FOR most people, the hardest part in running is starting. In my case, it took me over a year of constant soliloquies—”I have to get fit, I have to exercise, I have to start running”— before I actually laced up and entered the Cebu City Sports Center.
The idea of running can be daunting. Five kilometers might as well be 50K for someone whose idea of rigorous walking is to visit all the shops in Ayala Center Cebu. Three kilometers might as well be a jaunt to Timbuktu for someone who’s never walked farther than the office canteen.

BUSINESS LEADERS BY DAY, UNGO RUNNERS BY NIGHT. (From left) Joy Polloso, John Pages and Sheila Colmenares during their pictorial for a series of posters showing how running is a sport for everyone. The posters are part of the Ungo Runners Think Pink campaign to get more people in Cebu running. CLICK ON PHOTO TO ENLARGE IMAGE. (PHOTOGRAPHED BY ALEX BADAYOS)
I thought I was running to the moon when I decided to run 10K in last year’s Milo Marathon Cebu eliminations even if I still couldn’t complete running an entire circuit at the CCSC tracks without crumpling out of breath. When I made up my mind, it was still more than two months away.

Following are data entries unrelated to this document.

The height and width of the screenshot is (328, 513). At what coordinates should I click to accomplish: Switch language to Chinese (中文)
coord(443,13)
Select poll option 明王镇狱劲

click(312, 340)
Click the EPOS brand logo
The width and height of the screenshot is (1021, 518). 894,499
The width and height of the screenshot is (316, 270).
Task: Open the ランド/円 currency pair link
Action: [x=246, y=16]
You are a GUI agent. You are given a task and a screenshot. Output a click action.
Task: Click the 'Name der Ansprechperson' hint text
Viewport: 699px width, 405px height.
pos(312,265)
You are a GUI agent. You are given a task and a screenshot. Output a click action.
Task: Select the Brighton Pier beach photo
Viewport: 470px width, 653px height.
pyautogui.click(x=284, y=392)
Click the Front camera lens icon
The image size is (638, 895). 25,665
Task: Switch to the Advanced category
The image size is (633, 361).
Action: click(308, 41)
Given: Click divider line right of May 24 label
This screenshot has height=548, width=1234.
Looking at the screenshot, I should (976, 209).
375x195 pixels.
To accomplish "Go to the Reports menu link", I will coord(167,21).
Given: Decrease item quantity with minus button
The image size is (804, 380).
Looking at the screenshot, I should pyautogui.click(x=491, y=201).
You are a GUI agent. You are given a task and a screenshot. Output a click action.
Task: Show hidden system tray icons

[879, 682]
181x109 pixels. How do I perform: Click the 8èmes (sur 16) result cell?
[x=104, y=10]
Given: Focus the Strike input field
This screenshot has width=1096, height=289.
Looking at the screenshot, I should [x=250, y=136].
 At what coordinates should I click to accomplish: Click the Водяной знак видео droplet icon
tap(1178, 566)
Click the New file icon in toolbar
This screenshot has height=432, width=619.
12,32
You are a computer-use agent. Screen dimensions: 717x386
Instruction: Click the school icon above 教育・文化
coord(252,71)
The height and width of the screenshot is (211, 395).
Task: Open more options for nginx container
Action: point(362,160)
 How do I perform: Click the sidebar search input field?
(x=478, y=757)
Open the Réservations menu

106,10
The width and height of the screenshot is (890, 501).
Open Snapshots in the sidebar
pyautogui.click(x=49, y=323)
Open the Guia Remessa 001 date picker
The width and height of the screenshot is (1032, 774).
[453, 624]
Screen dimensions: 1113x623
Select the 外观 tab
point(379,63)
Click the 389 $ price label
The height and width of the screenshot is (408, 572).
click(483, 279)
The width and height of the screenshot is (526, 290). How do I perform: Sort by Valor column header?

“The body does not want you to do this,” 1980 Boston Marathon women’s champion Jacqueline Gareau cautions, “As you run, it tells you to stop but the mind must be strong. You always go too far for your body. You must handle the pain with strategy…It is not age; it is not diet. It is the will to succeed.”
Gareau’s statement resonates even more with people like me as she started running to rid herself of a cigarette addiction.
It’s hard to start running. It’s hard to get out of bed earlier than usual to hit the road until you are out of breath.